BSG, 01.03.2011 - B 1 KR 13/10 R - Anfechtbarkeit der Festsetzung eines Festbetrages für Arzneimittel mit dem Wirkstoff Atorvastatin durch die Spitzenverbände der Krankenkassen

Bundessozialgericht
Urt. v. 01.03.2011, Az.: B 1 KR 13/10 R
Gericht: BSG
Entscheidungsform: Urteil
Datum: 01.03.2011
Referenz: JurionRS 2011, 19337
Aktenzeichen: B 1 KR 13/10 R
 

Verfahrensgang:

vorgehend:

SG Berlin - 22.11.2005 - AZ: S 81 KR 3778/04

LSG Berlin-Brandenburg - 16.12.2009 - AZ: L 9 KR 8/08

LSG Berlin-Brandenburg - 24.02.2010 - AZ: L 9 KR 351/09

Redaktioneller Leitsatz:

Arzneimittelhersteller können eine Festbetragsfestsetzung wegen einer dem Willkürverbot widersprechenden, grundrechtlich maßgeblichen Wettbewerbsverfälschung anfechten. [Amtlich veröffentlichte Entscheidung]

in dem Rechtsstreit

Az: B 1 KR 13/10 R

L 9 KR 351/09 (LSG Berlin-Brandenburg)

S 81 KR 3778/04 (SG Berlin)

1. ..........................................................................................................,

2. ..........................................................................................................,

Klägerinnen und Revisionsklägerinnen,

Prozessbevollmächtigte zu 1. und 2.: ...........................................,

gegen

Spitzenverband Bund der Krankenkassen,

Mittelstraße 51, 10117 Berlin,

Beklagter und Revisionsbeklagter,

beigeladen:

1. Gemeinsamer Bundesausschuss,

Wegelystraße 8, 10623 Berlin,

2. Bundesrepublik Deutschland,

vertreten durch Bundesministerium für Gesundheit

Rochusstraße 1, 53123 Bonn

3. AOK Bundesverband GbR,

Rosenthaler Straße 31, 10178 Berlin,

4. BKK Bundesverband GbR,

Kronprinzenstraße 6, 45128 Essen,

5. IKK Bundesverband GbR,

Friedrich-Ebert-Straße, 51429 Bergisch Gladbach,

6. Spitzenverband der landwirtschaftlichen Sozialversicherung,

Weißensteinstraße 70-72, 34131 Kassel,

7. Deutsche Rentenversicherung Knappschaft-Bahn-See

als Trägerin der Kranken- und Pflegeversicherung,

Pieperstraße 14-28, 44789 Bochum,

8. Verband der Ersatzkassen e.V. - vdek,

Askanischer Platz 1, 10963 Berlin.

Der 1. Senat des Bundessozialgerichts hat auf die mündliche Verhandlung vom 1. März 2011 durch den Präsidenten M a s u c h , den Richter Dr.

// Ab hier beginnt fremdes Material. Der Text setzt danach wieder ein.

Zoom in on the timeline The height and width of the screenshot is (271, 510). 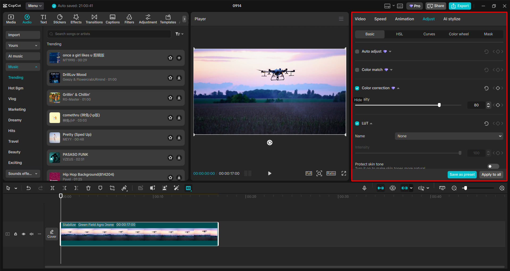point(502,188)

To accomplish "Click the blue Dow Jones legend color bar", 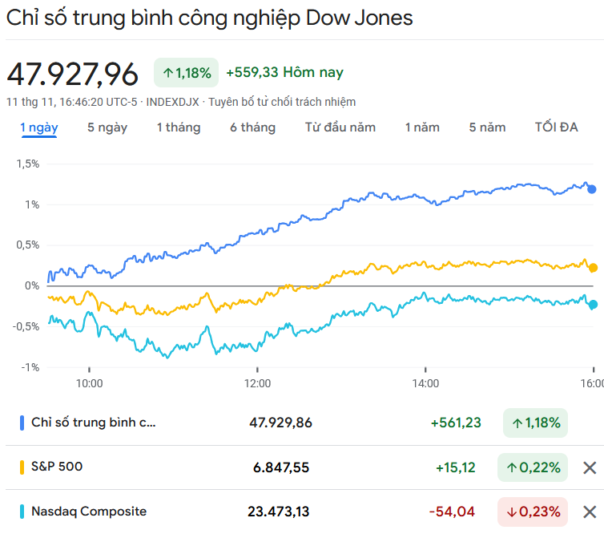I will tap(22, 423).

H a u c k und die Richterin Dr. R o o s sowie die ehrenamtliche Richterin B e r n d t und den ehrenamtlichen Richter R e i n e w a r d t

für Recht erkannt:

Tenor:

Die Revision der Klägerinnen gegen das Urteil des Landessozialgerichts Berlin-Brandenburg vom 24. Februar 2010 wird zurückgewiesen.

Die Klägerinnen tragen auch die Kosten des Revisionsverfahrens mit Ausnahme der außergerichtlichen Kosten der Beigeladenen zu 2. bis 8.

Der Streitwert wird für das Revisionsverfahren auf 2 500 000 Euro festgesetzt.